Action item: Copy each entry below exactly as it reads.

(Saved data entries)
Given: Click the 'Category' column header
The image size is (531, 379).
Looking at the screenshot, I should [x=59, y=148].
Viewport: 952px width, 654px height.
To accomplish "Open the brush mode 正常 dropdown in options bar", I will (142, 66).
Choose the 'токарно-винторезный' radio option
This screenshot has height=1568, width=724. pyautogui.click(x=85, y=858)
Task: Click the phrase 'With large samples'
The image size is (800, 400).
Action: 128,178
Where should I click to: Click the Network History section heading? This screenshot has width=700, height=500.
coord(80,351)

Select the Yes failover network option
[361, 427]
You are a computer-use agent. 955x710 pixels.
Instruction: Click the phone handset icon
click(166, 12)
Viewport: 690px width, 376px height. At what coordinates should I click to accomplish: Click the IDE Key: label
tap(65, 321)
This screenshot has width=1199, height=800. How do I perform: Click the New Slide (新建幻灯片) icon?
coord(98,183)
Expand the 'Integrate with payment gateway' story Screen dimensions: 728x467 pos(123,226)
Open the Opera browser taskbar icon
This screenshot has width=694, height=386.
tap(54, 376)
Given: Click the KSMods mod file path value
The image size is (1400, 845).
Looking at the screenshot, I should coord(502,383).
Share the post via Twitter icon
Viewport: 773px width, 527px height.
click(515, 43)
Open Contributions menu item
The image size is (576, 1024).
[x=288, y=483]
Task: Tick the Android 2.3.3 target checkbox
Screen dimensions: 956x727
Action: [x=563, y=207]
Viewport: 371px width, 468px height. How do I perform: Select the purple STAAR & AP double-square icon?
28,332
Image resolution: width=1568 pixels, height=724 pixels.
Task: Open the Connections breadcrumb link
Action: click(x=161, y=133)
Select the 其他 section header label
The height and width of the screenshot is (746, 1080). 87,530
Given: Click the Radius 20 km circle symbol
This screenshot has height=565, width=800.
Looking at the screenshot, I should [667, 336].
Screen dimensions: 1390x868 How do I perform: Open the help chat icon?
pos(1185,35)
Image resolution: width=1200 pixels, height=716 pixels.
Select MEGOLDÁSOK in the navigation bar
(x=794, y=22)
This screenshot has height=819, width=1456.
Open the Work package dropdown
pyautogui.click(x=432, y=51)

Task response:
Given: Click the 'Category' column header
The image size is (531, 379).
Looking at the screenshot, I should [x=59, y=148].
Viewport: 952px width, 654px height.
To accomplish "Open the brush mode 正常 dropdown in options bar", I will (142, 66).
Choose the 'токарно-винторезный' radio option
This screenshot has height=1568, width=724. pyautogui.click(x=85, y=858)
Task: Click the phrase 'With large samples'
The image size is (800, 400).
Action: 128,178
Where should I click to: Click the Network History section heading? This screenshot has width=700, height=500.
coord(80,351)

Select the Yes failover network option
[361, 427]
You are a computer-use agent. 955x710 pixels.
Instruction: Click the phone handset icon
click(166, 12)
Viewport: 690px width, 376px height. At what coordinates should I click to accomplish: Click the IDE Key: label
tap(65, 321)
This screenshot has width=1199, height=800. How do I perform: Click the New Slide (新建幻灯片) icon?
coord(98,183)
Expand the 'Integrate with payment gateway' story Screen dimensions: 728x467 pos(123,226)
Open the Opera browser taskbar icon
This screenshot has width=694, height=386.
tap(54, 376)
Given: Click the KSMods mod file path value
The image size is (1400, 845).
Looking at the screenshot, I should coord(502,383).
Share the post via Twitter icon
Viewport: 773px width, 527px height.
click(515, 43)
Open Contributions menu item
The image size is (576, 1024).
[x=288, y=483]
Task: Tick the Android 2.3.3 target checkbox
Screen dimensions: 956x727
Action: [x=563, y=207]
Viewport: 371px width, 468px height. How do I perform: Select the purple STAAR & AP double-square icon?
28,332
Image resolution: width=1568 pixels, height=724 pixels.
Task: Open the Connections breadcrumb link
Action: click(x=161, y=133)
Select the 其他 section header label
The height and width of the screenshot is (746, 1080). 87,530
Given: Click the Radius 20 km circle symbol
This screenshot has height=565, width=800.
Looking at the screenshot, I should [667, 336].
Screen dimensions: 1390x868 How do I perform: Open the help chat icon?
pos(1185,35)
Image resolution: width=1200 pixels, height=716 pixels.
Select MEGOLDÁSOK in the navigation bar
(x=794, y=22)
This screenshot has height=819, width=1456.
Open the Work package dropdown
pyautogui.click(x=432, y=51)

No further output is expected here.